━━━ INFORMATION SHOWN
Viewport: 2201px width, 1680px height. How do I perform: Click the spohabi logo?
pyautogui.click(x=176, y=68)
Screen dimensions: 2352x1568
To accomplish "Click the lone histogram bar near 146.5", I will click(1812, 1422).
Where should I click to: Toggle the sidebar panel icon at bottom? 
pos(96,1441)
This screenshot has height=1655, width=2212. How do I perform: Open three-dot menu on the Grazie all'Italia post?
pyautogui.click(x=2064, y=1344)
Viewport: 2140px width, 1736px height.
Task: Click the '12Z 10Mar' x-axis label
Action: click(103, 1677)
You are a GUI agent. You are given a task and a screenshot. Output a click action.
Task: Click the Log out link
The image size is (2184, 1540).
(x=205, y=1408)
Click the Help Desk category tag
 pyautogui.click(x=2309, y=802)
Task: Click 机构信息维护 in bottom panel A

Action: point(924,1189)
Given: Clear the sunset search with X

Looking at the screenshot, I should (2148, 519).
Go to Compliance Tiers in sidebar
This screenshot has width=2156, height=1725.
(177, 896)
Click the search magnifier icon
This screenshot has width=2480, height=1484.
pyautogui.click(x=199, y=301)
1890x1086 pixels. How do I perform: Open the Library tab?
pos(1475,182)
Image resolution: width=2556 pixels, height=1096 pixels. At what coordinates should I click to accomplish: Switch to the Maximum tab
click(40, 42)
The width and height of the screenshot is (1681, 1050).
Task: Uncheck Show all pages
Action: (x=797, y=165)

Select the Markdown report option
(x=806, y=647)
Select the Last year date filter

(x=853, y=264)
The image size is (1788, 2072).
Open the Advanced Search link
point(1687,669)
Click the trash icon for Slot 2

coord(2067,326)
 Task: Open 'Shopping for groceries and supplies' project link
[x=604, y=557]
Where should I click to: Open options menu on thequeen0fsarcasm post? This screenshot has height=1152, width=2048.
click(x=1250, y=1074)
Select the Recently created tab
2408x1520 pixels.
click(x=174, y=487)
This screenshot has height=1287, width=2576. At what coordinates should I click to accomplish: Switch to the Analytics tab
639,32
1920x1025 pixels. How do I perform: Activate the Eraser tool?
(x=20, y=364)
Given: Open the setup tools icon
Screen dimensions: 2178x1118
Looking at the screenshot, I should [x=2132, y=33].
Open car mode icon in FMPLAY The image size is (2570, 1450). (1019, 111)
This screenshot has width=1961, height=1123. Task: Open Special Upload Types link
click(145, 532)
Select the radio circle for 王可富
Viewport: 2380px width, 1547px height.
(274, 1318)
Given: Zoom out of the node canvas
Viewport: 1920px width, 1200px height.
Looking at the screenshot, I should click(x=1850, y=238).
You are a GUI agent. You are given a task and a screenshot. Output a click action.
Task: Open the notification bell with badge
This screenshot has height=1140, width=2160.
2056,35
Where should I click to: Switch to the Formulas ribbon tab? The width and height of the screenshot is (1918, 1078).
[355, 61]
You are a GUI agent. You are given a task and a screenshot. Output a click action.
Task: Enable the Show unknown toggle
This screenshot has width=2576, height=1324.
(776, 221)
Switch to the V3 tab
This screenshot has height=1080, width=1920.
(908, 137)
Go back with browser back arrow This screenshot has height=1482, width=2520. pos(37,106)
━━━━━━
Please return all of the entries exactly as they were given.

Viewport: 2201px width, 1680px height. How do I perform: Click the spohabi logo?
pyautogui.click(x=176, y=68)
Screen dimensions: 2352x1568
To accomplish "Click the lone histogram bar near 146.5", I will click(1812, 1422).
Where should I click to: Toggle the sidebar panel icon at bottom? 
pos(96,1441)
This screenshot has height=1655, width=2212. How do I perform: Open three-dot menu on the Grazie all'Italia post?
pyautogui.click(x=2064, y=1344)
Viewport: 2140px width, 1736px height.
Task: Click the '12Z 10Mar' x-axis label
Action: click(103, 1677)
You are a GUI agent. You are given a task and a screenshot. Output a click action.
Task: Click the Log out link
The image size is (2184, 1540).
(x=205, y=1408)
Click the Help Desk category tag
 pyautogui.click(x=2309, y=802)
Task: Click 机构信息维护 in bottom panel A

Action: point(924,1189)
Given: Clear the sunset search with X

Looking at the screenshot, I should (2148, 519).
Go to Compliance Tiers in sidebar
This screenshot has width=2156, height=1725.
(177, 896)
Click the search magnifier icon
This screenshot has width=2480, height=1484.
pyautogui.click(x=199, y=301)
1890x1086 pixels. How do I perform: Open the Library tab?
pos(1475,182)
Image resolution: width=2556 pixels, height=1096 pixels. At what coordinates should I click to accomplish: Switch to the Maximum tab
click(40, 42)
The width and height of the screenshot is (1681, 1050).
Task: Uncheck Show all pages
Action: (x=797, y=165)

Select the Markdown report option
(x=806, y=647)
Select the Last year date filter

(x=853, y=264)
The image size is (1788, 2072).
Open the Advanced Search link
point(1687,669)
Click the trash icon for Slot 2

coord(2067,326)
 Task: Open 'Shopping for groceries and supplies' project link
[x=604, y=557]
Where should I click to: Open options menu on thequeen0fsarcasm post? This screenshot has height=1152, width=2048.
click(x=1250, y=1074)
Select the Recently created tab
2408x1520 pixels.
click(x=174, y=487)
This screenshot has height=1287, width=2576. At what coordinates should I click to accomplish: Switch to the Analytics tab
639,32
1920x1025 pixels. How do I perform: Activate the Eraser tool?
(x=20, y=364)
Given: Open the setup tools icon
Screen dimensions: 2178x1118
Looking at the screenshot, I should [x=2132, y=33].
Open car mode icon in FMPLAY The image size is (2570, 1450). (1019, 111)
This screenshot has width=1961, height=1123. Task: Open Special Upload Types link
click(145, 532)
Select the radio circle for 王可富
Viewport: 2380px width, 1547px height.
(274, 1318)
Given: Zoom out of the node canvas
Viewport: 1920px width, 1200px height.
Looking at the screenshot, I should click(x=1850, y=238).
You are a GUI agent. You are given a task and a screenshot. Output a click action.
Task: Open the notification bell with badge
This screenshot has height=1140, width=2160.
2056,35
Where should I click to: Switch to the Formulas ribbon tab? The width and height of the screenshot is (1918, 1078).
[355, 61]
You are a GUI agent. You are given a task and a screenshot. Output a click action.
Task: Enable the Show unknown toggle
This screenshot has width=2576, height=1324.
(776, 221)
Switch to the V3 tab
This screenshot has height=1080, width=1920.
(908, 137)
Go back with browser back arrow This screenshot has height=1482, width=2520. pos(37,106)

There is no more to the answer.